• 散骨は現在の経済状況の賜物です

    散骨は、無宗教国家故に不定期的に生じて来た宗教観や死生観、墓制に対する民衆の認識の変化の一端とも言え、538年の仏教伝来後の火葬や840年の淳和天皇の散骨、江戸時代以降の檀家制度の確立以降の墓制など実際に生じた民衆の認識の変化と同様に考えられています。現在は、バブル経済の崩壊後続く経済不況に起因する宗教的思想よりも経済的問題の解決を優先する風潮や人の死をビジネス化する葬式仏教に対する不信などにより、子世代や孫世代に迷惑を掛けたくない都市部の高齢者を中心に増加しています。


    散骨は、墓地への埋葬の様に火葬後に埋葬許可書を発行して貰う必要が無く、火葬後粉骨が出来れば直ぐに散布する事が出来ます。しかし、人の遺骨の重さは一般的に2Kg前後あるので、散骨は私達が考える以上に量が多く散布場所の所有者や地方自治体の許可が必要となります。



    その為、故人の想い出の地やゆかりの地を複数巡って散骨を行う遺族も増えています。

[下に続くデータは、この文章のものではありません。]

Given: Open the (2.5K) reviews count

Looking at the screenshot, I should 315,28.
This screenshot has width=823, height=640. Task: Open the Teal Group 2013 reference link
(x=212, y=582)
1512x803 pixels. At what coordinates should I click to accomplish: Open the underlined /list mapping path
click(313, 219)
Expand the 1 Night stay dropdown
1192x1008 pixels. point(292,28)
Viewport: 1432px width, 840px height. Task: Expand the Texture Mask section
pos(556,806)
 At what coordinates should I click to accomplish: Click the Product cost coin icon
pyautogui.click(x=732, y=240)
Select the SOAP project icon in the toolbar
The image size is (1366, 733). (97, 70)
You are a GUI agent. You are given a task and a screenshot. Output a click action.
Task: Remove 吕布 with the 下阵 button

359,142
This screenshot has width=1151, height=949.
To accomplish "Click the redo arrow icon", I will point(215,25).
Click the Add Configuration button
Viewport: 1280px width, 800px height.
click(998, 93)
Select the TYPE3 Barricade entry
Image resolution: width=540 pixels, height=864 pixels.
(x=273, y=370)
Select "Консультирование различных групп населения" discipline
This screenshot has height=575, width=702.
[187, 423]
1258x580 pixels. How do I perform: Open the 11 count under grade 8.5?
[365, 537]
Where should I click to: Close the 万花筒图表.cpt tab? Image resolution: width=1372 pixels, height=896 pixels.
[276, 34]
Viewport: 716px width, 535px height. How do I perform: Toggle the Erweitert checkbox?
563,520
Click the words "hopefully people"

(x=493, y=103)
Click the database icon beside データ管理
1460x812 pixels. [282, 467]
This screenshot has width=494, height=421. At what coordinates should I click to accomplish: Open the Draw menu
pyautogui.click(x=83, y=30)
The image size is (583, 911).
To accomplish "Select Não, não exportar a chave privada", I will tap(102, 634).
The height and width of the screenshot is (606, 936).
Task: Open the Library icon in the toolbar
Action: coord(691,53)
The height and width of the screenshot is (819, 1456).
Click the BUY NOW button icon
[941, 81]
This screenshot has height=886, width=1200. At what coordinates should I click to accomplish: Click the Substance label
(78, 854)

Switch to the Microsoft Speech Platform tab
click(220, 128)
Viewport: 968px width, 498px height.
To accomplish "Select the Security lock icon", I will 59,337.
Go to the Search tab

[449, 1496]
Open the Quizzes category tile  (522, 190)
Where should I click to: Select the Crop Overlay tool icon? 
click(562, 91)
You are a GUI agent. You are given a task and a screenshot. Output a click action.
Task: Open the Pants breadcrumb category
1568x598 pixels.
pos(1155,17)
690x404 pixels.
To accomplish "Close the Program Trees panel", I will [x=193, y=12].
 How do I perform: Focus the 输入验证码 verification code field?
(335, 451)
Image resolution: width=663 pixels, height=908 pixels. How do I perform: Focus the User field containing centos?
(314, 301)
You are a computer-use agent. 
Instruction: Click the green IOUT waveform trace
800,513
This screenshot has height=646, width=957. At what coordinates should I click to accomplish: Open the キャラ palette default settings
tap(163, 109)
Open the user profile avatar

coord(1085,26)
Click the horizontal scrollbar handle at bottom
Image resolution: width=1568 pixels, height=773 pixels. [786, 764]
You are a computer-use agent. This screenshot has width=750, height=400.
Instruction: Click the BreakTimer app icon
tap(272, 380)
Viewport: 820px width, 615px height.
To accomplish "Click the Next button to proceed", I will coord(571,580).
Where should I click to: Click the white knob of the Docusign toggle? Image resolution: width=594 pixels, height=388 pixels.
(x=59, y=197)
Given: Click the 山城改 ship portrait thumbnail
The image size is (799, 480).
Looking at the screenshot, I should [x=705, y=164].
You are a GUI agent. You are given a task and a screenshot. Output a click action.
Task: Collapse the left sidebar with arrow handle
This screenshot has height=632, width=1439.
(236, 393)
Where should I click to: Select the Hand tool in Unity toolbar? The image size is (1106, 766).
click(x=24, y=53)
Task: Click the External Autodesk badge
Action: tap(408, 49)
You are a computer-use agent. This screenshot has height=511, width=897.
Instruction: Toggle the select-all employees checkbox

    散布の際には、日本国内では明確な粉骨のサイズが定義されていないので概ね2mmから3mm程度とされていますが、0.3mmまで粉骨する必要な国もあるので海外で行う際には事前に調べておく必要があります。
    日本国内で行う場合には、規制の多い陸地や川よりも規制の少ない海洋で行われる事が多く、チャーターした小型船舶で散布海域に行くまでの時間で故人との最後のお別れ会などのセレモニー的な事を行う遺族もいます。